If alcohol is on your annual holiday shopping list, you could soon have more choice. A University of Toronto researcher suggested a retail reform that would put a greater selection of products on LCBO shelves while increasing the Crown corporation’s profits by 16%.
Francis Guiton, a PhD Candidate with the Department of Economics, examined data from the Liquor Control Board of Ontario’s (LCBO) retail outlets. The data, obtained through a Freedom of Information request, details the inventories, product prices, and sales figures for each of the LCBO’s locations.
In Misaligned Objectives and Within-Firm Competition in Retail Chains, Guiton examined how performance-based bonuses paid to store managers effect the company’s profits and consumers’ interests.
“Individual store managers have the ability to choose which products to carry at their store, but pricing decisions are centralized and uniform across all the LCBO stores and managers take retail prices as given when making their inventory decisions,” Guiton explained in the paper. “Ultimately, the extent to which store managers behave in their own self-interest is correlated with the size of their store and the number of same-district stores in their neighbourhood.”

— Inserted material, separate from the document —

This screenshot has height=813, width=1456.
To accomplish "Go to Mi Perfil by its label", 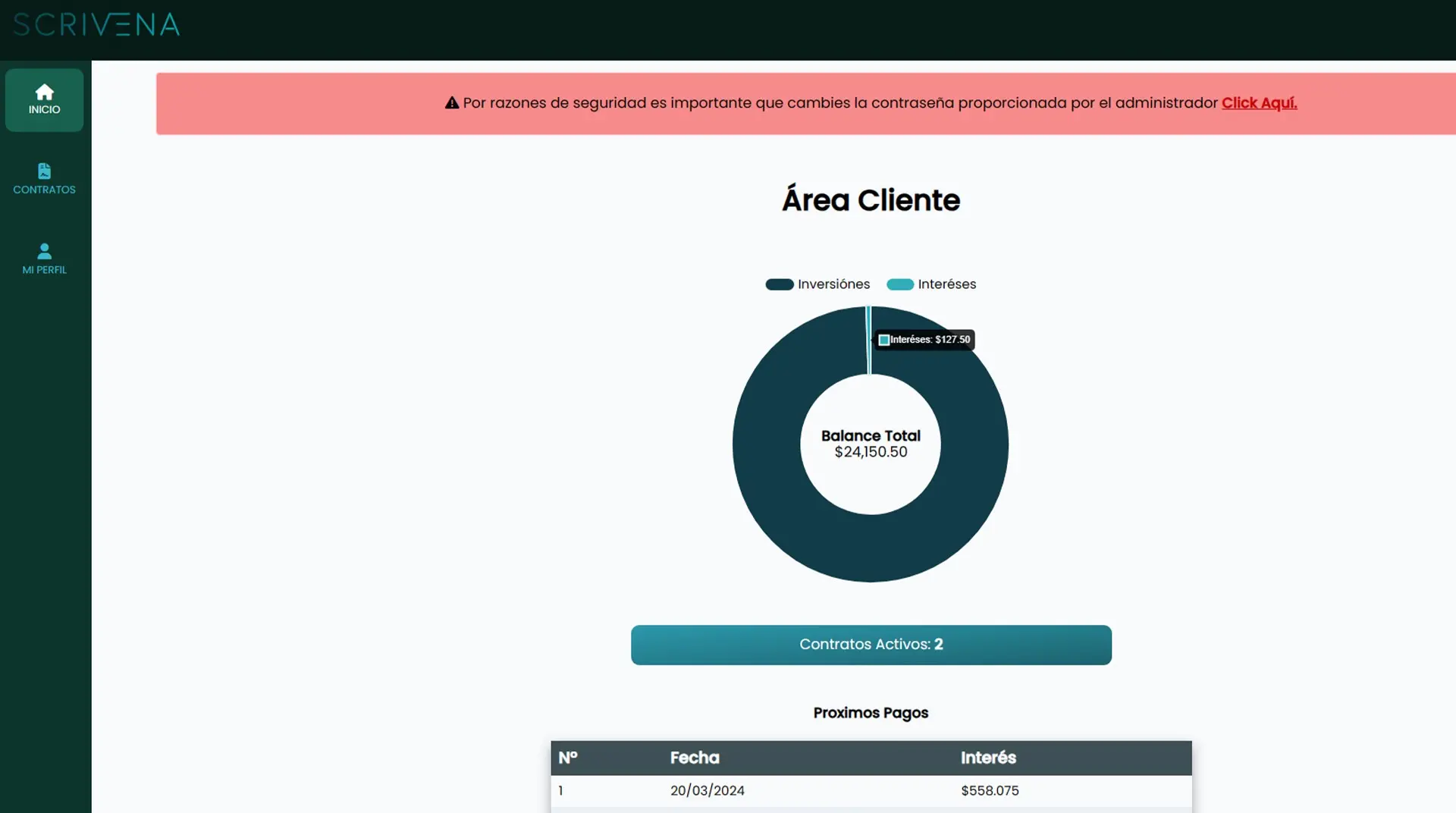I will pyautogui.click(x=44, y=270).
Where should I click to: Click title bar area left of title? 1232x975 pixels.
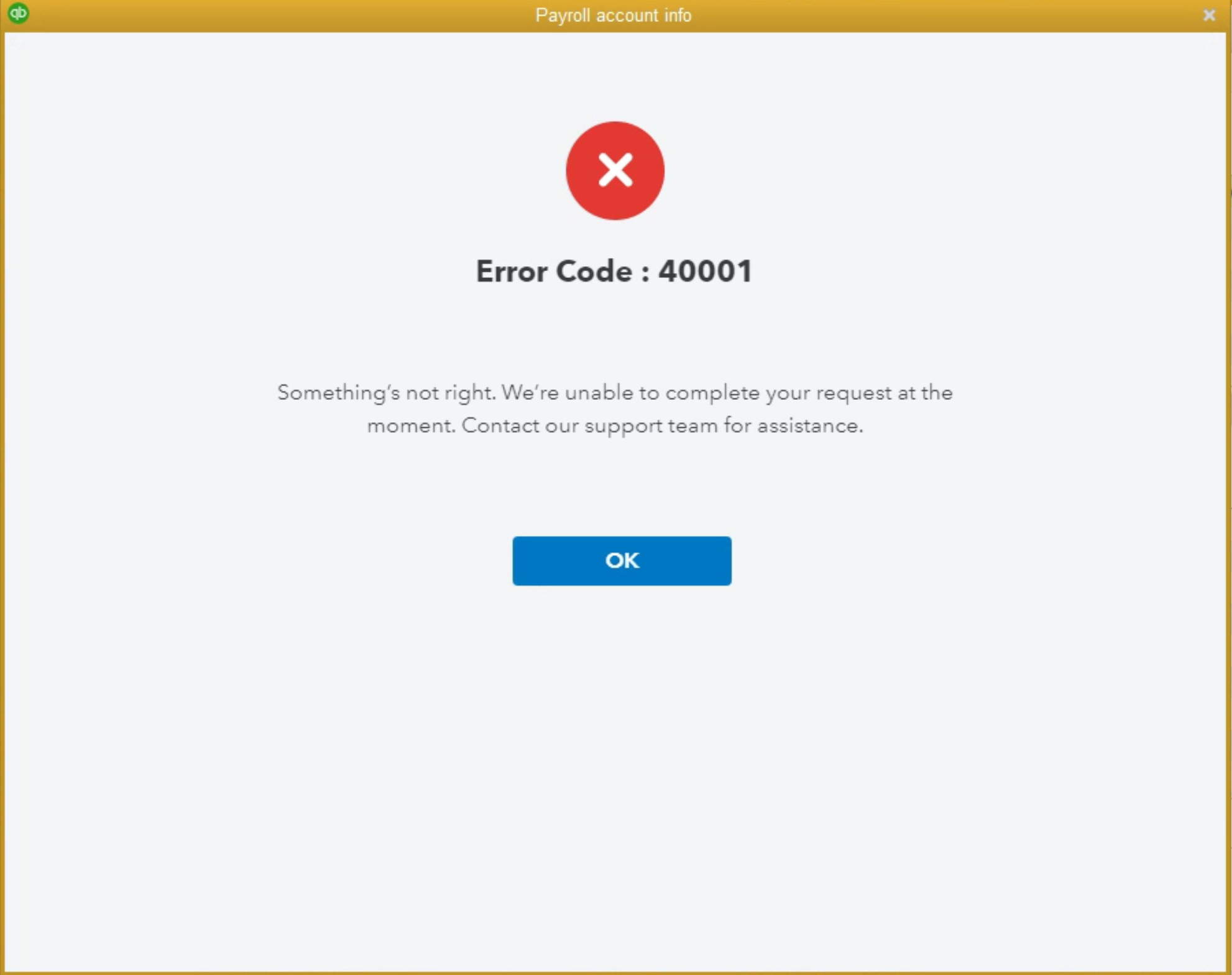pos(280,15)
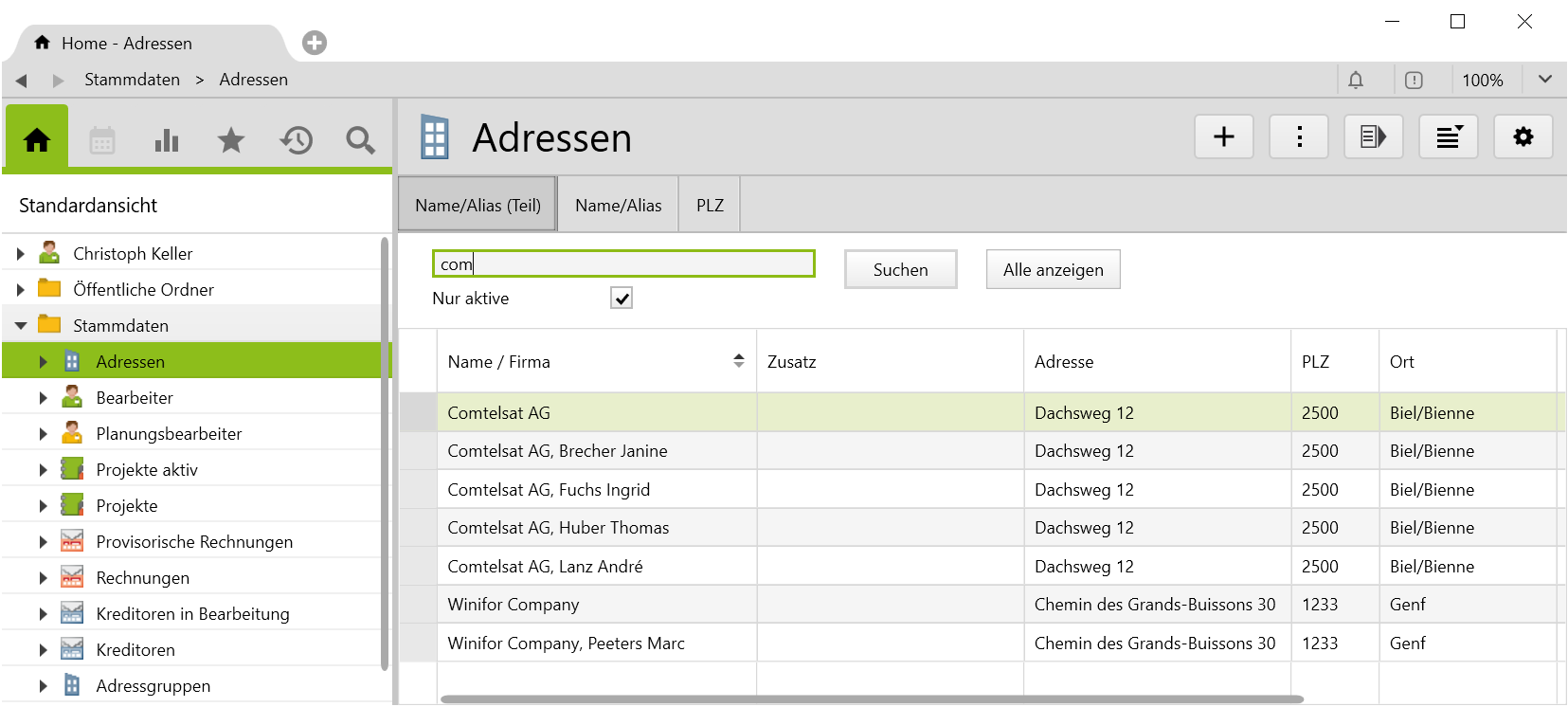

Across the retail industry, annual performance bonuses are a common incentive for retail managers. In the context of the LCBO, Guiton found that those bonuses work for the managers, but they do not necessarily work for the company because store managers compete with other LCBO outlets in their district.
“Within the LCBO, store managers, driven by annual bonuses tied to their stores’ profits, engage in competition for customers and higher bonus payments,” said Professor of Economics Victor Aguirregabiria, who sits on Guiton’s supervision committee. “While this competition enhances effort and sound decision-making, it introduces a misalignment between individual managers’ objectives and the company’s goals.”